Photobucket

Jumat, April 04, 2008

Cara Yang Terbaik Dalam Menafsirkan Alquran

Terdapat 4 kaidah/Cara yang terbaik atau yang paling sah dalam menafsirkan Alquran, yaitu:

1. Alquran ditafsirkan dengan Alquran juga.

Mengapa demikian? Jawabannya antara lain:

  • Sebagian ayat menerangkan secara mujmal (garis besar) disuatu tempat dan dijelaskan secara terperinci di tempat yang lain;
  • Sebagian ayat yang ringkas akan diterangkan lebih luas diayat lain;
  • Ayat-ayat Alquran satu dengan yang lain saling membenarkan, bukan saling mendustakan. sebagaimana Firman Allah

" Maka apakah mereka tidak memperhatikan Alquran? Kalau kiranya Alquran itu bukan dari sisi Allah, tentulah mereka mendapati pertentangan yang banyak didalamnya" (QS. An Nisaa' :82).

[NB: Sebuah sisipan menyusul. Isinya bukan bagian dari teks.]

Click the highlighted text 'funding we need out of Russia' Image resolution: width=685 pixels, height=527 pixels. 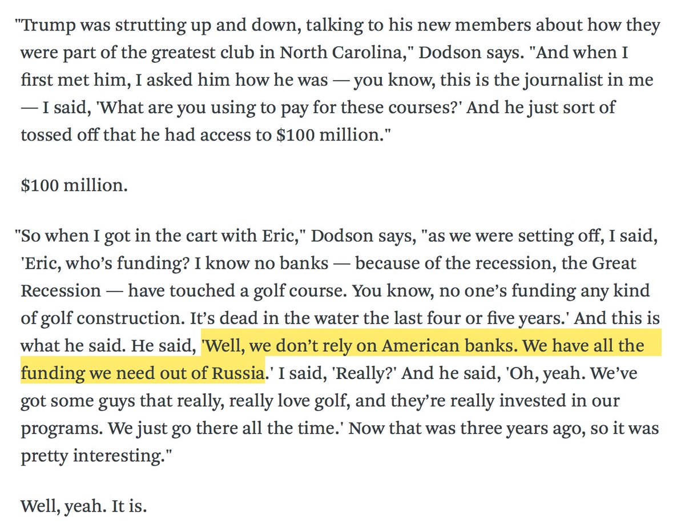point(143,373)
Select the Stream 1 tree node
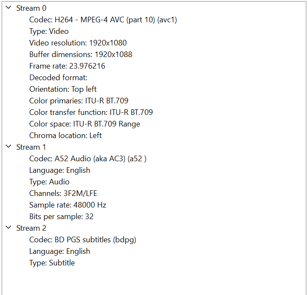 tap(31, 147)
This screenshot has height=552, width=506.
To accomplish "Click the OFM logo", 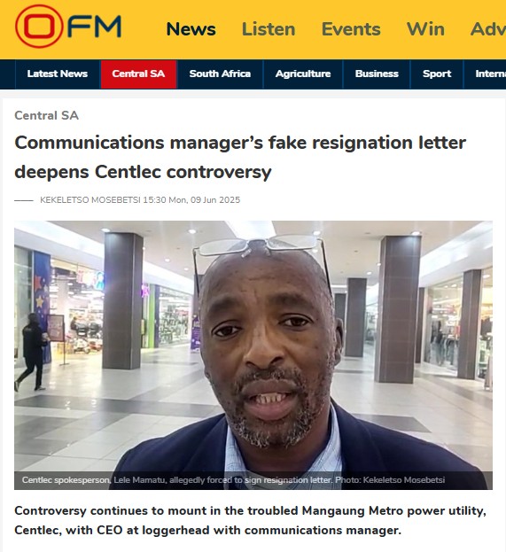I will point(68,27).
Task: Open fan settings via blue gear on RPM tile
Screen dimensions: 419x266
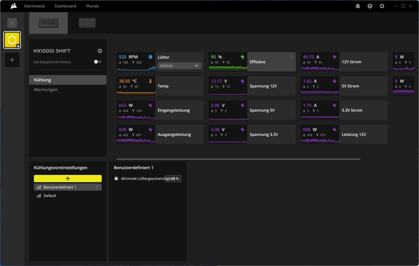Action: point(150,57)
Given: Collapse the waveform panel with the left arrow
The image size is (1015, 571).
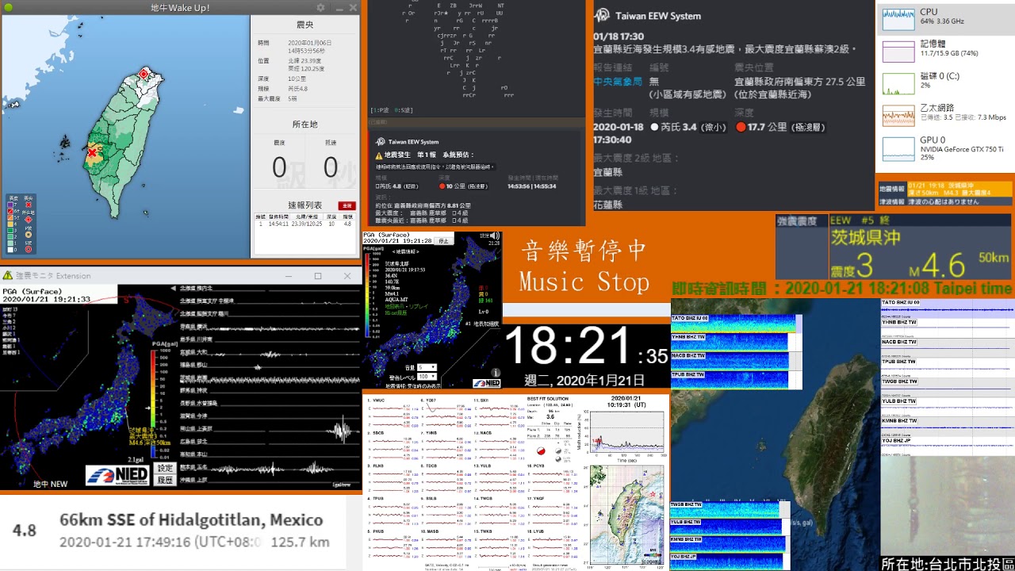Looking at the screenshot, I should (172, 287).
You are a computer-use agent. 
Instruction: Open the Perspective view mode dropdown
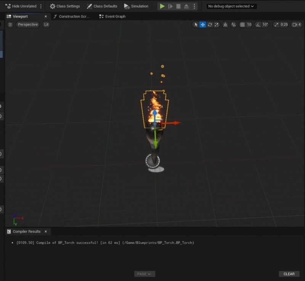point(28,24)
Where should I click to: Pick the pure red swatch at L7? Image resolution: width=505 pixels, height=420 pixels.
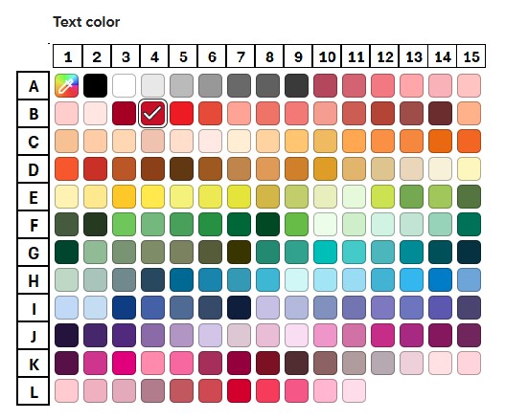[x=239, y=390]
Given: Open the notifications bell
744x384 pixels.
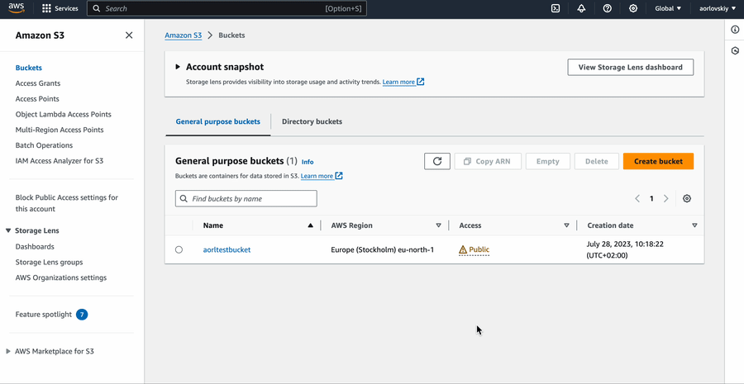Looking at the screenshot, I should click(581, 8).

2. Alquran ditafsirkan dengan hadits atau sunnah Rosulullah shallallahu 'alaihi wa sallam yang shahih.


Sunnah Nabi shallallahu 'alaihi wa sallam merupkakan syarah atau penjelas dan penafsir Alquran, Hal ini sebagaimana Firman Allah :

" Dan Kami turunkan Alquran kepadamu, agar kamu menerangkan kepada umat manusia apa yang telah diturunkan kepada mereka supaya mereka memikirkan," (QS. An Nahl:44).

dari Ayat yang mulia ini kita mengetahui beberapa hukum dan kaidah, diantaranya :
  • Ketinggian dan kemuliaan Sunnah didalam Islam , yaitu sebagai dasar hukum Islam yang kedua setelah ALquran.
  • Bahwa Alquran tidak berdiri sendiri, tetapi berjalan bersama dengan Alquran.
  • Bahwa tanpa Sunnah mustahil kita dapat memahami dan mengamalkan serta menda'wahkan Alquran dengan benar sesuai dengan yang Allah kehendaki. Contohnya ayat Alquran yang menerangkan tentang Sholat, kita tidak dapat mengamalkannya tanpa adanya Sunnah.
  • Nabi yang mulia shallallahu 'alaihi wa sallam adalah orang yang paling alim terhadap ALquran. Oleh karena itu tidak diragukan lagi kesesatan orang yang menyalahi Sunnah beliau.
  • Bahwa Sunnah adalah wahyu kedua setelah Alquran meskipun tidak dibaca seperti ALquran.

Firman Allah:

"Dan Dia (Muhammad) tidak berbicara menurut kemauan hawa nafsunya. Ucapannya itu tidak lain melainkan wahyu yang diwahyukan kepadanya". (QS. An Najm :3&4)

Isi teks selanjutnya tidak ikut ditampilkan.